Oil headed for the first weekly advance in a month as U.S. crude stockpiles fell to the lowest level in more than two years and the pace of production gains slowed.
Front-month futures slid 0.5 percent in New York, trimming the weekly gain to 1.4 percent. Crude supplies slid last week to 436.5 million, the lowest level since October 2015, according to U.S. government data Wednesday. Output expanded at the smallest rate since starting a nine-week gain in mid-October. The North Sea’s Forties Pipeline System is set to return to normal flows early next year, according to a statement from operator Ineos Group.

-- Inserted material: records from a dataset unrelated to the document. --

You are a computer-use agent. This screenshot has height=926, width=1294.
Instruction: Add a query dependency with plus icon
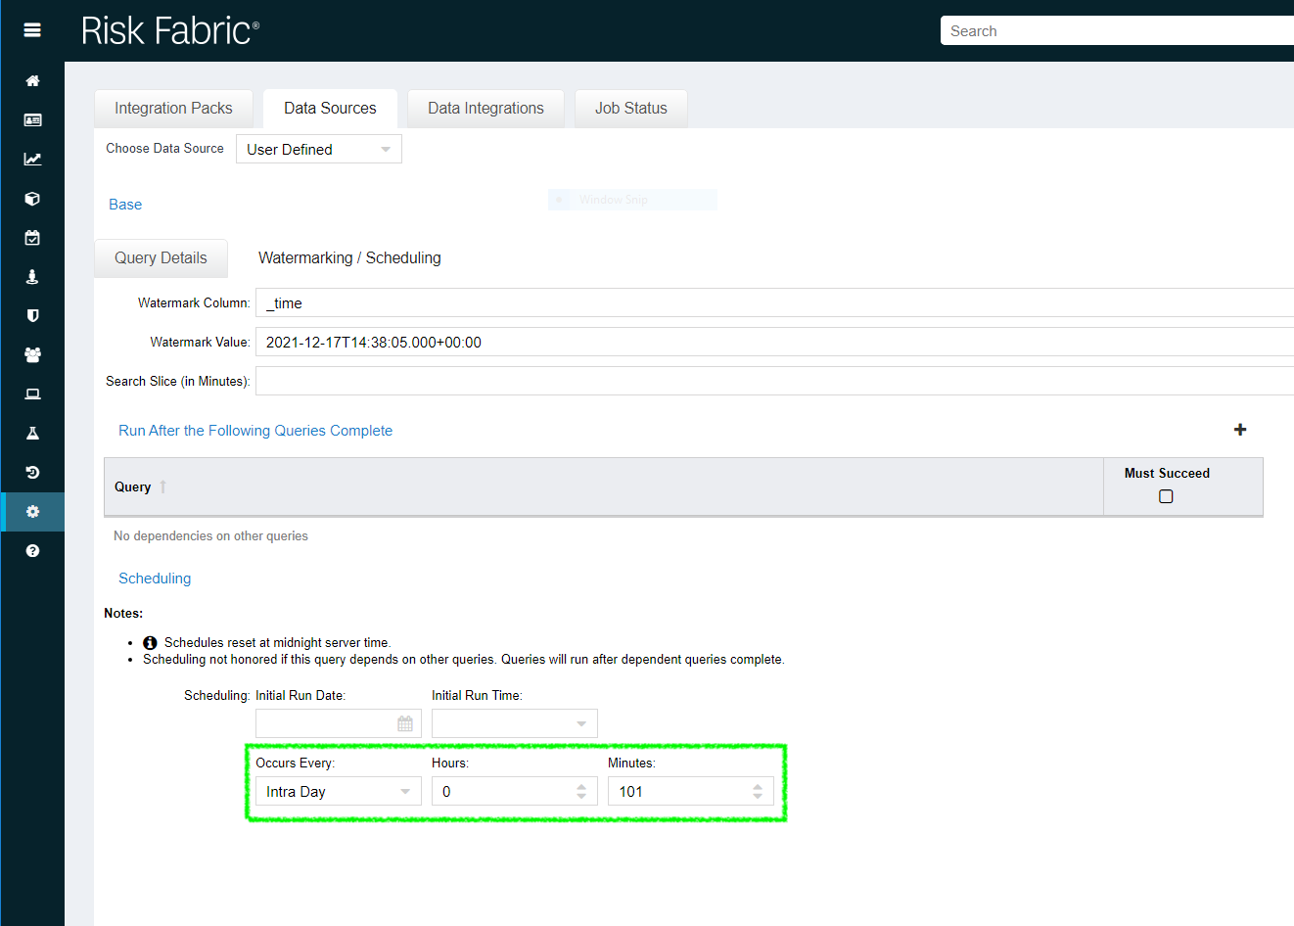(1239, 430)
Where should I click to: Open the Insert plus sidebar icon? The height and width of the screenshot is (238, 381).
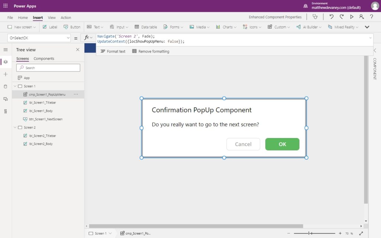coord(6,74)
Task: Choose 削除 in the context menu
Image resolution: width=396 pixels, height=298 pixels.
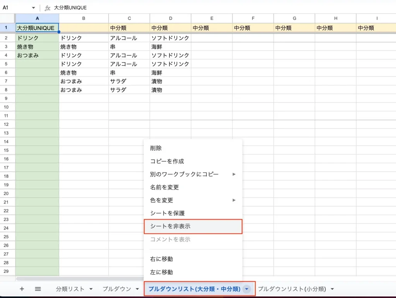Action: pos(156,148)
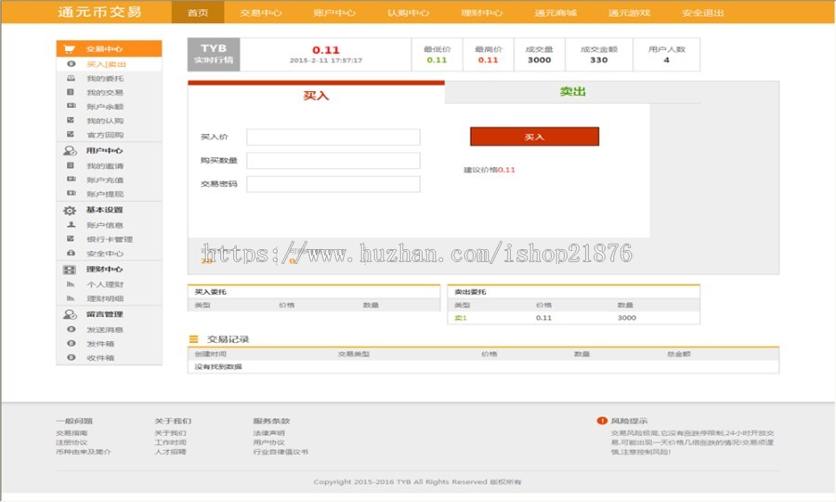The image size is (836, 502).
Task: Click the icon beside 理财中心 in sidebar
Action: tap(70, 270)
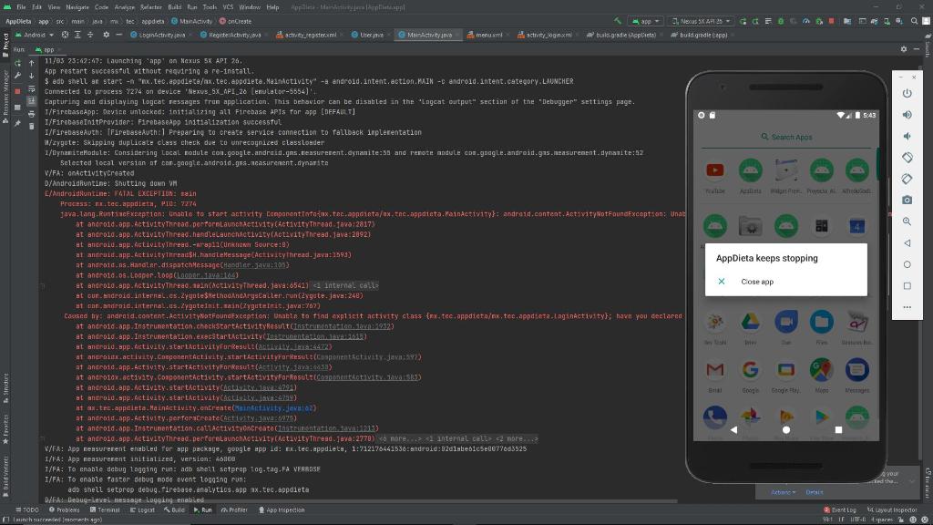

Oil is poised for a second yearly gain as the Organization of Petroleum Exporting Countries and its allies cut supply to trim a global glut. Worldwide inventories won’t fall enough to be near the level targeted by OPEC when the group meets in June, Saudi Arabia’s Energy Minister Khalid Al-Falih said this week, signaling the kingdom may keep production restrained to the end of the year.
“The latest run” in prices is “based on a cocktail of U.S. stock draws and outages in the North Sea,” said analysts led by Michael dei Michei at JBC Energy GmbH in Vienna.

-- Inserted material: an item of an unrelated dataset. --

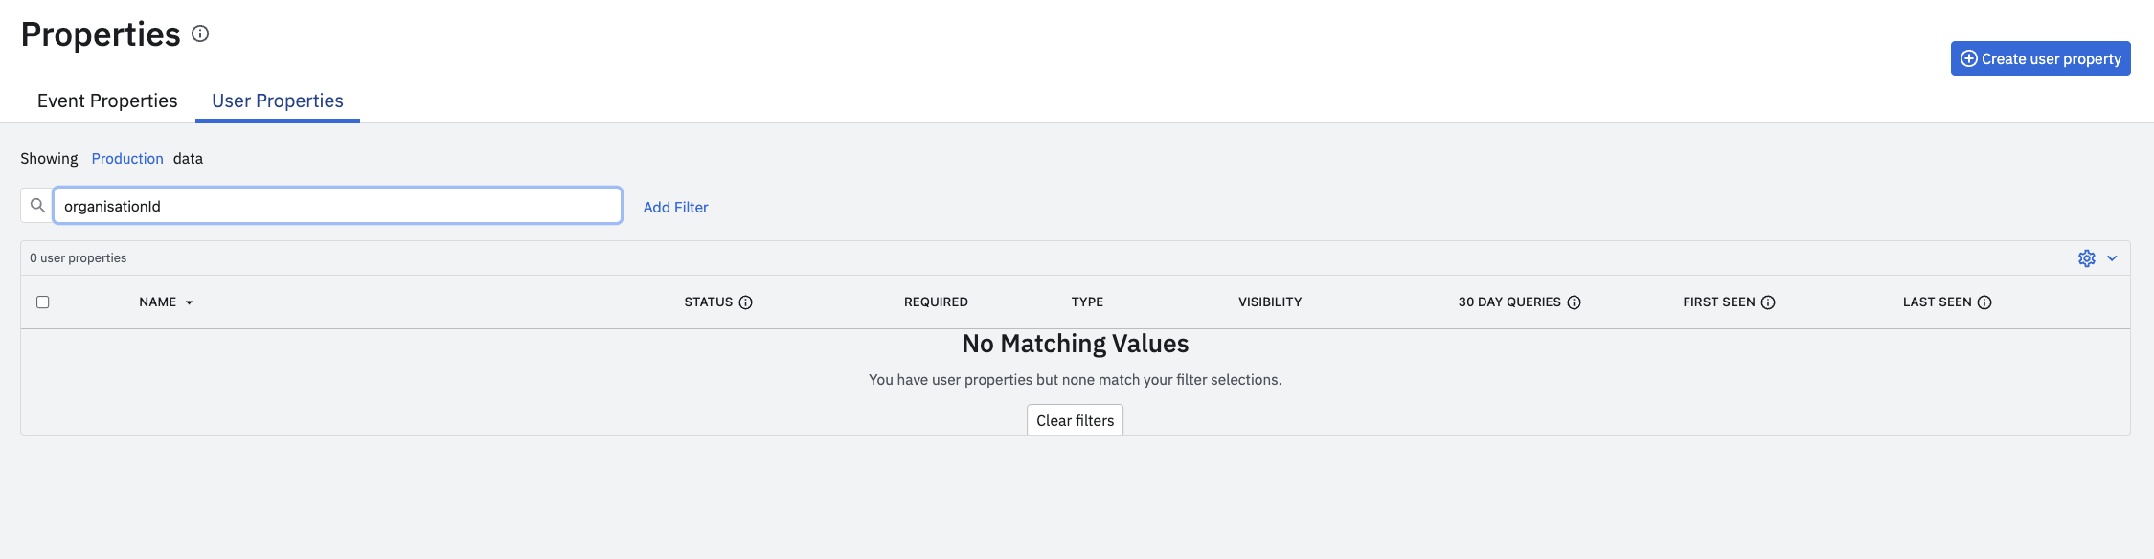Viewport: 2154px width, 559px height.
Task: Open table settings gear icon
Action: [2087, 258]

West Texas Intermediate for February delivery was at $58.10 a barrel on the New York Mercantile Exchange, down 26 cents, at 9:39 a.m. in London. Total volume traded was about 47 percent below the 100-day average. Prices added 27 cents to $58.36 on Thursday, the highest close in almost three weeks.
Brent for February settlement lost 13 cents to $64.77 a barrel on the London-based ICE Futures Europe exchange after climbing 0.5 percent Thursday to the highest since June 2015. Prices are up 2.5 percent this week. The global benchmark traded at a premium of $6.63 to WTI.
Ineos expects to complete repairs to a hairline crack on the North Sea pipeline by “around Christmas,” the company said in a statement on its website. Forties crude is the largest component of the physical benchmark Dated Brent, which is used by producers and traders across the world to price their oil.
China is on the verge of opening a domestic market to trade oil futures contracts. The ramifications run deep as foreign investors are set to be allowed to trade — a first for China’s commodities markets.